__WHAT THE TASK REQUIRES__. Write out the lines from the start through the line containing "The width and height of the screenshot is (1372, 869).", with "Open" changed to "Select" and nothing else altered.
------
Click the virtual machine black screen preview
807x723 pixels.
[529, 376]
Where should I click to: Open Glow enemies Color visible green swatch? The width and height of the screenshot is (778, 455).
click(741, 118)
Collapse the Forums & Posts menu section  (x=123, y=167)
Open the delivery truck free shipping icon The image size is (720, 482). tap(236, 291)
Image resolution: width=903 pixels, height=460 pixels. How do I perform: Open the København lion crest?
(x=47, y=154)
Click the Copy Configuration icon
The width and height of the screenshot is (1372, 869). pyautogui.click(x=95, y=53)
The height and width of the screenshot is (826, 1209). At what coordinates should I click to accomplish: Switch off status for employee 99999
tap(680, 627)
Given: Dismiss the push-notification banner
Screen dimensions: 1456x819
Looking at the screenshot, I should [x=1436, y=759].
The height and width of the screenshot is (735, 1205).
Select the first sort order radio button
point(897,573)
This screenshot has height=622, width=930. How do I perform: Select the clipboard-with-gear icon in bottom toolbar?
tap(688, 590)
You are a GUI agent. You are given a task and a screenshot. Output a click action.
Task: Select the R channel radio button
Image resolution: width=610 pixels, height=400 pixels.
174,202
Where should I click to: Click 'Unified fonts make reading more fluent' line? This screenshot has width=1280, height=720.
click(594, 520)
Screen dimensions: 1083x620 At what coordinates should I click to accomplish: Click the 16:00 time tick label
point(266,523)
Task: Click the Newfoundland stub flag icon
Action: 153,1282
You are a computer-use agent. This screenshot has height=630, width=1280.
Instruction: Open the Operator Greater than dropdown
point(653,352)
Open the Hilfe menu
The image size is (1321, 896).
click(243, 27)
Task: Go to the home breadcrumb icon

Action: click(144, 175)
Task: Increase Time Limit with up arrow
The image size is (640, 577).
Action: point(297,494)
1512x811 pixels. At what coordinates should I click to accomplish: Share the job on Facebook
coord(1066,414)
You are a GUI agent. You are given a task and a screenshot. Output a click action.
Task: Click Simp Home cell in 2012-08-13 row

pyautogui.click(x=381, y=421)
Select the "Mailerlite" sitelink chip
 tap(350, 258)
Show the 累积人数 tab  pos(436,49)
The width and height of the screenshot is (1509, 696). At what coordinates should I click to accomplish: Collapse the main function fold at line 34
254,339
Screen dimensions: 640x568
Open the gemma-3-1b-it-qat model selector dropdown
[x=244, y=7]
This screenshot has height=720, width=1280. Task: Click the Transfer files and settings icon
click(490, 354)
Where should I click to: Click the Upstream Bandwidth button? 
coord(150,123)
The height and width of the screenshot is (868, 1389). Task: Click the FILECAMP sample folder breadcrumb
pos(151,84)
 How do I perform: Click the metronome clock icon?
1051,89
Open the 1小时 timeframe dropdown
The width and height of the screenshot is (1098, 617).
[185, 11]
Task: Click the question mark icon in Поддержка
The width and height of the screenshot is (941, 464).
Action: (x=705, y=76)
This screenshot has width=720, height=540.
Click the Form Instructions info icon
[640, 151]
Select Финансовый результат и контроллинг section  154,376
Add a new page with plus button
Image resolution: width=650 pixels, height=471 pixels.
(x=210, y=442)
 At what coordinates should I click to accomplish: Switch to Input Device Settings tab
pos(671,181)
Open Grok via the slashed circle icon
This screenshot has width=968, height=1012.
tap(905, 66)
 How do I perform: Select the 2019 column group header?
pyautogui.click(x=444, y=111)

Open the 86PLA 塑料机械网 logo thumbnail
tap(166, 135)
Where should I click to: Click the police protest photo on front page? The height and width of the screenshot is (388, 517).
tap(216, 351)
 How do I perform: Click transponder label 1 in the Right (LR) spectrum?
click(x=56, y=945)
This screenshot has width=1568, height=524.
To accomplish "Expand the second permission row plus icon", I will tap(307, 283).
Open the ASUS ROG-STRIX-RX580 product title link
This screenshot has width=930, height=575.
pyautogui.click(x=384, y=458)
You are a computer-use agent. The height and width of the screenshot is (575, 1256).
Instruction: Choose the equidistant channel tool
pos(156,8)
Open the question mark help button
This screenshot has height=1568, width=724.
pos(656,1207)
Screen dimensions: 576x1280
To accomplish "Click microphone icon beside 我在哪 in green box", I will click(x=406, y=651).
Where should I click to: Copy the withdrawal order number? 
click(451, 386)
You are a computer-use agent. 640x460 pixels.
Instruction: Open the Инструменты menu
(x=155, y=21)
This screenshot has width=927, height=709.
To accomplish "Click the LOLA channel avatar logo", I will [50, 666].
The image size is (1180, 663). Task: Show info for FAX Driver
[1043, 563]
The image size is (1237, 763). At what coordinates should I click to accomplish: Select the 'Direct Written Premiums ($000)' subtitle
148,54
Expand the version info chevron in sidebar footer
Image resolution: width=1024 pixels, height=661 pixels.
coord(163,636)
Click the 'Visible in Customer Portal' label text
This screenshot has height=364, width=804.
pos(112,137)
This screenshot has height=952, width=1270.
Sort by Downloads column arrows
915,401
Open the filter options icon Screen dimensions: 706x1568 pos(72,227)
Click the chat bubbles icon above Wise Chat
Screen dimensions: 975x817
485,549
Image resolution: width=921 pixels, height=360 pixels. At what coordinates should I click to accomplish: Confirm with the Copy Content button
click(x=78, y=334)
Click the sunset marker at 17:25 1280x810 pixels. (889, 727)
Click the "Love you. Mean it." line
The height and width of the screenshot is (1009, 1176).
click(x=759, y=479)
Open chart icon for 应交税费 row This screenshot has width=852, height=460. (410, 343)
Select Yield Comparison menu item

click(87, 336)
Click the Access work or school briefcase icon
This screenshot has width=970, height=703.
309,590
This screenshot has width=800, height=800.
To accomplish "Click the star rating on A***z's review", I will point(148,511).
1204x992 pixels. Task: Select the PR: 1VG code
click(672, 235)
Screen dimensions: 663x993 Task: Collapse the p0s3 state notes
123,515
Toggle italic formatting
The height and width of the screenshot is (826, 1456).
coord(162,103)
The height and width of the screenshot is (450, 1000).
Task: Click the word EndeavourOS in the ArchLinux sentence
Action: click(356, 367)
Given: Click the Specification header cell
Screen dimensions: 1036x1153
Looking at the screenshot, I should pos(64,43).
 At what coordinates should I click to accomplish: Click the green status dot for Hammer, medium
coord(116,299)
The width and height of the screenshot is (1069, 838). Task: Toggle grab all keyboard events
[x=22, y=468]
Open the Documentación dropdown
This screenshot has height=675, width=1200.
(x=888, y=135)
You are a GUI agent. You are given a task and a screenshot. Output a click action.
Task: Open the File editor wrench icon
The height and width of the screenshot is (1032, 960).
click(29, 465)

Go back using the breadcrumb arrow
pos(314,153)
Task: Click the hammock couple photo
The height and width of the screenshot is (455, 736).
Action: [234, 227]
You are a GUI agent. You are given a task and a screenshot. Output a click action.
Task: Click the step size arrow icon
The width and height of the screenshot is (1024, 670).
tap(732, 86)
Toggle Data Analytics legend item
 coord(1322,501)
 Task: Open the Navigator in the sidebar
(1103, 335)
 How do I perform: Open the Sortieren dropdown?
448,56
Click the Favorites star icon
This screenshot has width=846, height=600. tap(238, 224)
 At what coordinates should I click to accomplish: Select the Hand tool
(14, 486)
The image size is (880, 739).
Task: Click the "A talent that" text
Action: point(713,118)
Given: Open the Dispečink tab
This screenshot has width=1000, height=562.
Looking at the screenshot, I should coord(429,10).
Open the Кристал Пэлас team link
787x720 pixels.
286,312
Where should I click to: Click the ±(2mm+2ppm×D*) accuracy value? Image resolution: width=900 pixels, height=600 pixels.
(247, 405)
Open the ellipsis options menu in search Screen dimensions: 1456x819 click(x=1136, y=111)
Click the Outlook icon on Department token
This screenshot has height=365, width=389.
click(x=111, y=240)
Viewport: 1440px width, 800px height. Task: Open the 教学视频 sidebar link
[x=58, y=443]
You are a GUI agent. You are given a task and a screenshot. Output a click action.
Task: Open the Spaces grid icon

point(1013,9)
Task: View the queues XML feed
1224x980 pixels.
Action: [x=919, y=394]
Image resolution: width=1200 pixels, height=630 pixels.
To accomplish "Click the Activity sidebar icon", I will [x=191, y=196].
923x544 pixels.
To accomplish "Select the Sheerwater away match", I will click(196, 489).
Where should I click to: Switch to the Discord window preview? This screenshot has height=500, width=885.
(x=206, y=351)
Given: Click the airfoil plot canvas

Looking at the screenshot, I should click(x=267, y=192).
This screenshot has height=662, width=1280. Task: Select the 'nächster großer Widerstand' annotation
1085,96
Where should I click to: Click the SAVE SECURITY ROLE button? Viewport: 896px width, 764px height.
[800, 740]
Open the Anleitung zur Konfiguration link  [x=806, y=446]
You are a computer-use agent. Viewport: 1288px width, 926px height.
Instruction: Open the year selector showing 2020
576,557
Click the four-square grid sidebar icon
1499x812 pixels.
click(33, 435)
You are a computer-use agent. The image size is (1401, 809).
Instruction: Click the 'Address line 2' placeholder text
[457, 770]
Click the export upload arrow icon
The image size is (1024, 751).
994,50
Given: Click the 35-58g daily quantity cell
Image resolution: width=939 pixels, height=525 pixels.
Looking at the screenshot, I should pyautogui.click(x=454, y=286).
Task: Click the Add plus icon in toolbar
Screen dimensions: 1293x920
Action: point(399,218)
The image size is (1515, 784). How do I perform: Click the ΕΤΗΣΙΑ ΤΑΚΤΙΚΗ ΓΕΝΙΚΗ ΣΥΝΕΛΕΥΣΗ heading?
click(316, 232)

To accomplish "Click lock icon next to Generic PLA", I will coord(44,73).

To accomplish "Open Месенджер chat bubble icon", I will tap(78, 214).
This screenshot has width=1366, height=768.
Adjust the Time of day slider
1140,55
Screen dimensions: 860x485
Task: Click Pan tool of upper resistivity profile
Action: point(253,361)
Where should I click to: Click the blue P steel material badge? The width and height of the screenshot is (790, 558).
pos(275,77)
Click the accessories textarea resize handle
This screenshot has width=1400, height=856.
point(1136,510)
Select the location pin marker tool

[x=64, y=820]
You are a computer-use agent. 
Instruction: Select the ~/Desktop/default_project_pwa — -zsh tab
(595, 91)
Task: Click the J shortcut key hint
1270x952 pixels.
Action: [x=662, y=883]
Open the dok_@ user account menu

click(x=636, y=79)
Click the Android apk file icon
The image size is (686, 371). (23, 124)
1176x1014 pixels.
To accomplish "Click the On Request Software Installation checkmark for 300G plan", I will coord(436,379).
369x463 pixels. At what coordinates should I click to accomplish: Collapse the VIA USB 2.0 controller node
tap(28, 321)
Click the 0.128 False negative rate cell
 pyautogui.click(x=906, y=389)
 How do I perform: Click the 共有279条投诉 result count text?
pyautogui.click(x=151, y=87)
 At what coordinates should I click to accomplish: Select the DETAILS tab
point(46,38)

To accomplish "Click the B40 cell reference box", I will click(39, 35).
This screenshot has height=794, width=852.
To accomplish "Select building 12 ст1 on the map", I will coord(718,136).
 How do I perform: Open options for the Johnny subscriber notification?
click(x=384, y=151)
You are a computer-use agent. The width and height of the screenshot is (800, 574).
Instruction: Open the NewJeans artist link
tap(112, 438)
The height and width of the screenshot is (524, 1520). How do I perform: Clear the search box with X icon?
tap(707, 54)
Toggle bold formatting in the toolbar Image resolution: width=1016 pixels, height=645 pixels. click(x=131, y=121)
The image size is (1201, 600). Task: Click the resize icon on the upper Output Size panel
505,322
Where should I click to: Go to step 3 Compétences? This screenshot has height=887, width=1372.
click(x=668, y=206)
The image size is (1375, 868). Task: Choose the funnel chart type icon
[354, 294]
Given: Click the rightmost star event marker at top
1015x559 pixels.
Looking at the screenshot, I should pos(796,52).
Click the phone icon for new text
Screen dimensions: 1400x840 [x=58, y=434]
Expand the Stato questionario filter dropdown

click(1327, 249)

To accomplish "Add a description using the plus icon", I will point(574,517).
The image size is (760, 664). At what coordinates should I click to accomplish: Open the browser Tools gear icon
------
__TASK SOLUTION__.
Click the virtual machine black screen preview
807x723 pixels.
[529, 376]
Where should I click to: Select Glow enemies Color visible green swatch? The width and height of the screenshot is (778, 455).
click(741, 118)
Collapse the Forums & Posts menu section  (x=123, y=167)
Select the delivery truck free shipping icon The image size is (720, 482). tap(236, 291)
Image resolution: width=903 pixels, height=460 pixels. How do I perform: Select the København lion crest?
(x=47, y=154)
Click the Copy Configuration icon
The width and height of the screenshot is (1372, 869). pyautogui.click(x=95, y=53)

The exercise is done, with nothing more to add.